Medien und ihr Publikum: Leser*innen-Beschimpfung

Kritik gehört zum Geschäft, klar. Warum aber dürfen nur Leserinnen und Leser schimpfen? Also wird heute einmal zurückgegeben.

Sprechblase in Neonschrift

Kritik erweist sich nicht selten als inhaltsleere Sprechblase Foto: imago

Autorinnen und Autoren müssen es sich gefallen lassen, für ihre Arbeit von Leserinnen und Lesern beleidigt, geschmäht und denunziert zu werden, mit Kritik und Debatte hat das meistens nicht mehr viel zu tun. Ist nun mal so, Empfindlichkeit gehört nicht zum Berufsbild. Aber es ist doch nur fair, dass man auch mal zurückschimpft, oder?

Oh ihr verschnarchten Hysteriker, ihr neunmalklugen Besserwisser, ihr postcalvinistischen, neospießigen, nicht so geheimen Agenten der Gedankenpolizei, ihr arroganten Besitzer der reinen Wahrheit, die ihr mit nicht weniger als Delegitamation und Abo-Kündigungen droht, wenn jemand nicht genau das schreibt, was ihr schon immer gewusst habt. Ihr glaubt, ihr könnt Autorinnen und Autoren nach Herzenslust beschimpfen und müsst dabei vor keiner persönlichen Beleidigung zurückschrecken, denn die dürfen ja nicht zurückschimpfen und -beleidigen, weil sie eure Deppen und Sklaven sind, an denen ihr eure Neurosen und Minderwertigkeitskomplexe ausleben könnt.

So mies bezahlt, wie die sind, sollen sie ja nicht aufmucken gegen die Kundschaft, die haben will, was sie verlangt. Dorthin denken, wo wir nicht schon unseren Sprach- und Sprechregler aufgestellt haben, ist ebenso verboten wie jede Form der Kritik, die auf uns selber zurückfallen könnte: Das verbittet ihr euch so energisch, dass man eure verbale Diarrhö kaum noch von den rechten Trollen und neoliberalen Hipstern unterscheiden kann, die sich in euren Foren herumtreiben. In diesen Foren, wo man stets den Eindruck hat, als stimme etwas prinzipiell mit der Beziehung zwischen einem Medium und seinen Adressaten nicht. Ihr muffigen Zerstörer der Aufklärungslust.

> _Datenauszug_:
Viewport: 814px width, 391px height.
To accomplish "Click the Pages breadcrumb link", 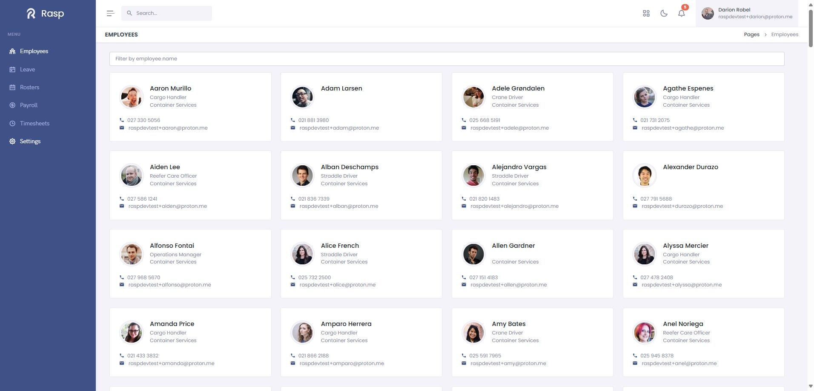I will [751, 34].
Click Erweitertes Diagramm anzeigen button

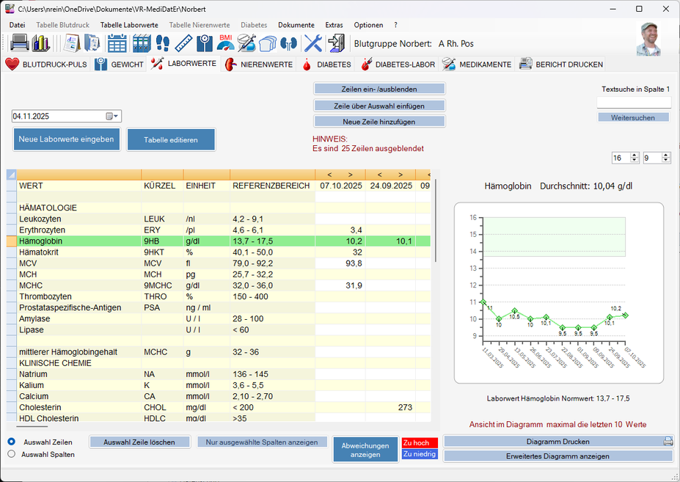557,456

> _Ihre Aufgaben_:
- A) Fassen Sie den Textauszug in zwei Sätzen zusammen.
- B) Tauschen Sie im Textauszug „beleidigt“ gegen „verspottet“ aus, und geben Sie die Stelle neu wieder: Beginnen Sie bei den Worten „Autorinnen und Autoren müssen“, und hören Sie nach „mal zurückschimpft, oder?“ auf.
Bitte stützen Sie sich ausschließlich auf den Textauszug.

> _Lösungen im Einzelnen_:
- A) Autorinnen und Autoren müssen sich von Leserinnen und Lesern beleidigen und schmähen lassen, was meist kaum noch mit Kritik zu tun hat, und der Textauszug hält es deshalb für fair, einmal zurückzuschimpfen. Dann beschimpft er die Leserschaft als arrogante Besserwisser, die mit Abo-Kündigungen drohen, keine Kritik an sich selbst dulden und sich in ihrer Wortwahl kaum noch von den rechten Trollen in den Foren unterscheiden.

- B)
Autorinnen und Autoren müssen es sich gefallen lassen, für ihre Arbeit von Leserinnen und Lesern verspottet, geschmäht und denunziert zu werden, mit Kritik und Debatte hat das meistens nicht mehr viel zu tun. Ist nun mal so, Empfindlichkeit gehört nicht zum Berufsbild. Aber es ist doch nur fair, dass man auch mal zurückschimpft, oder?